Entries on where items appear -
<<<<

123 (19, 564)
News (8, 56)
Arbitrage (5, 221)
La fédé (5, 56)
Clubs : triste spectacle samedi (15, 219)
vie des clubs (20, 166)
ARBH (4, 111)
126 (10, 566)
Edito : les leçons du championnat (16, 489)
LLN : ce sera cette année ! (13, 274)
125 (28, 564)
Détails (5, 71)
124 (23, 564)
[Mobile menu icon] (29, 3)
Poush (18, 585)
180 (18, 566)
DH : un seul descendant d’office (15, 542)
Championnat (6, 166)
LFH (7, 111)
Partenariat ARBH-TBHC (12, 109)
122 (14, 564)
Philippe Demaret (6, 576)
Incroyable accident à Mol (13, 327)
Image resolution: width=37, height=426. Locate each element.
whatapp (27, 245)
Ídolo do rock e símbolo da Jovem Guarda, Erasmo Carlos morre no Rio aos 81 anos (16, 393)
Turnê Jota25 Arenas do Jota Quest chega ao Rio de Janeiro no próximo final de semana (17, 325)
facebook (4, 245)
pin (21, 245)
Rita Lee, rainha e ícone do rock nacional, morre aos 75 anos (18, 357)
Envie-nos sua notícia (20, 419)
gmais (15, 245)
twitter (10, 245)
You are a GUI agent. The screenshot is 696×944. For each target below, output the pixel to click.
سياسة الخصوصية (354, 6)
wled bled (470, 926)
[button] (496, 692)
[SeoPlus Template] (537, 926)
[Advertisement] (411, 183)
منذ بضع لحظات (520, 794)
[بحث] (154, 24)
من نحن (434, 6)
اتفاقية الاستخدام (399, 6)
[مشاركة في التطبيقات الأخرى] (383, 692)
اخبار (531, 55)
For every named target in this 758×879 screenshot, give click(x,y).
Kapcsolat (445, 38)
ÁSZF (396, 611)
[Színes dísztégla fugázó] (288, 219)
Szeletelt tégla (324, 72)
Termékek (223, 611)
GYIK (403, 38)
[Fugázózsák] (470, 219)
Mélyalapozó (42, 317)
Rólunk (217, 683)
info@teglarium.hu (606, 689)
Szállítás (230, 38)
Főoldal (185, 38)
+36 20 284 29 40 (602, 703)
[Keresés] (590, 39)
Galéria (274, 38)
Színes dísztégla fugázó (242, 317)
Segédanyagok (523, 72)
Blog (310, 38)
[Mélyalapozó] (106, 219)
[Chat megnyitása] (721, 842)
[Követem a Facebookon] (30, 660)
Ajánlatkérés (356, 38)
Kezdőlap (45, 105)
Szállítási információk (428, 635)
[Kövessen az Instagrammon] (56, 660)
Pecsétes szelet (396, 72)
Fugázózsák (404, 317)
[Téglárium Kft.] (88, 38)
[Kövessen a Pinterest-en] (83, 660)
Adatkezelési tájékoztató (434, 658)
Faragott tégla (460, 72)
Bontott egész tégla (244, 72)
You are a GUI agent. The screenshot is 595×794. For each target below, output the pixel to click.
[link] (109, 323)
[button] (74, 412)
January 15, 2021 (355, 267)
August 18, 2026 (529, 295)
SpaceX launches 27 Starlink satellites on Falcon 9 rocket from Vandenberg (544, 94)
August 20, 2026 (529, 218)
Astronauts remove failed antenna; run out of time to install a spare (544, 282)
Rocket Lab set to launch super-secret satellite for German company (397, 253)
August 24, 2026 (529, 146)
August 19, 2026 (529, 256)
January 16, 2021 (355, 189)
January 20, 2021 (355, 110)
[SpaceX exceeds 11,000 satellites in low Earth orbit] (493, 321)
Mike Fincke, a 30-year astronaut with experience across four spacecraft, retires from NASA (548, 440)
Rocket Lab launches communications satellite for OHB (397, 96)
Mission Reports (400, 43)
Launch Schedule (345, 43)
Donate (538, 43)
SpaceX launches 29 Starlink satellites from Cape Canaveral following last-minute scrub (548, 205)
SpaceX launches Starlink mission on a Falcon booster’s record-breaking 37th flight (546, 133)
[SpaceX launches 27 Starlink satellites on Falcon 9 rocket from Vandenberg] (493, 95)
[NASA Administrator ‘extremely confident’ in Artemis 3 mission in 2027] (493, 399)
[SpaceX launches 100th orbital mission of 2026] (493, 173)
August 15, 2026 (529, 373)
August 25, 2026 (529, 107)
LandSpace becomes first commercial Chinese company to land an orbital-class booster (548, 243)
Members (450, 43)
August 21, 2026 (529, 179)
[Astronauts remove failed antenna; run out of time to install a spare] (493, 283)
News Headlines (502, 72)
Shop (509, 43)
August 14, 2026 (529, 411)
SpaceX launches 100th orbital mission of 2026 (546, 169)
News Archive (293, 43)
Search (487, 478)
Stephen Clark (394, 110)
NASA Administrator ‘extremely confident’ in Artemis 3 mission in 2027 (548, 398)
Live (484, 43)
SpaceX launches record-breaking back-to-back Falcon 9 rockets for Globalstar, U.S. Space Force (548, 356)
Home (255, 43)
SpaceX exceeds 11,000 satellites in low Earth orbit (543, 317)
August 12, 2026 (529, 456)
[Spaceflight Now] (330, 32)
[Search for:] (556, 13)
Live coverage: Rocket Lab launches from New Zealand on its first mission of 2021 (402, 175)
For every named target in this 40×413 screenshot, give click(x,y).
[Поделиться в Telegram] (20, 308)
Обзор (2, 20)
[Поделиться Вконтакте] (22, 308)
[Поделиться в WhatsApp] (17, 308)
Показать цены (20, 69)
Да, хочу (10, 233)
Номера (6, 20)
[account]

>>>>

Rewrite the records from the line containing "GYIK (403, 38)" down through the line containing "August 18, 2026 (529, 295)", replacing "Fugázózsák" with "Fugázótasak" and keeping everything else unchanged. Return only those lines.

Solution -
GYIK (403, 38)
[Fugázótasak] (470, 219)
Mélyalapozó (42, 317)
Rólunk (217, 683)
info@teglarium.hu (606, 689)
Szállítás (230, 38)
Főoldal (185, 38)
+36 20 284 29 40 (602, 703)
[Keresés] (590, 39)
Galéria (274, 38)
Színes dísztégla fugázó (242, 317)
Segédanyagok (523, 72)
Blog (310, 38)
[Mélyalapozó] (106, 219)
[Chat megnyitása] (721, 842)
[Követem a Facebookon] (30, 660)
Ajánlatkérés (356, 38)
Kezdőlap (45, 105)
Szállítási információk (428, 635)
[Kövessen az Instagrammon] (56, 660)
Pecsétes szelet (396, 72)
Fugázótasak (404, 317)
[Téglárium Kft.] (88, 38)
[Kövessen a Pinterest-en] (83, 660)
Adatkezelési tájékoztató (434, 658)
Faragott tégla (460, 72)
Bontott egész tégla (244, 72)
You are a GUI agent. The screenshot is 595×794. For each target below, output the pixel to click.
[link] (109, 323)
[button] (74, 412)
January 15, 2021 (355, 267)
August 18, 2026 (529, 295)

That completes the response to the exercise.